I have female feral pigeon....
And an egg idk whom does it belong to..??
I found that on my balcony...


Anyway .....when i try to put the egg beneath my pigeon..
She just tries run away from it.....
I dont know what to do and i have candle tested the egg.....
It is fertile......
What do i do.....????


----------



## spirit wings (Mar 29, 2008)

need more details, why do you want to interfere if it is feral. are there more ferals around that the egg belongs too, is there a nest? did your hen sit on it at one time or did others.? but I can tell you now though, there is no way to make a hen sit on an egg if she does not want too, that I do know for sure.


----------



## Homer simpson (Sep 1, 2013)

No there is no nest.......i just found it lying..........there are more ferals but no one's coming near it.......at first i let it lie there...but after evening i took it in and put it beside my feral but she kept running away from it....


----------



## spirit wings (Mar 29, 2008)

probably just fell out or needed to be layed but they did not make it or have a nest. young hens can do this. I have eggs fall from perches to the floor below, not knowing who's it was. your bird may of sat the egg if she just got done laying herself or near to if you put it in a nest that she had picked, but they won't just sit any egg just because it is an egg.


----------



## Jass SamOplay (May 29, 2012)

Homer,How could u say the egg is fertile???
Development starts within the egg if it is incubated. But u said it was lying on your balcony floor. There's no way the egg could land down in one piece if fallen off from somewhere above.

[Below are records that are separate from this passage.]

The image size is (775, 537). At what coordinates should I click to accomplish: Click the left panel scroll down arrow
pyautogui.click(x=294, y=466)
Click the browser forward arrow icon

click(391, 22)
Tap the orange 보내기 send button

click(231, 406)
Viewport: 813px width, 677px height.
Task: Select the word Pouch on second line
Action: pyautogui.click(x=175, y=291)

Another feral may have laid it and maybe she comes down to incubate it where she laid it as u say its fertile. But u now have removed it from there where it was laid. It may have been laid by a lone hen.
I see the future is dark for this egg. Even if u put it in an incubator and it hatches then its very difficult to raise a pigeon baby from day one. I would say toss the egg away,man.


----------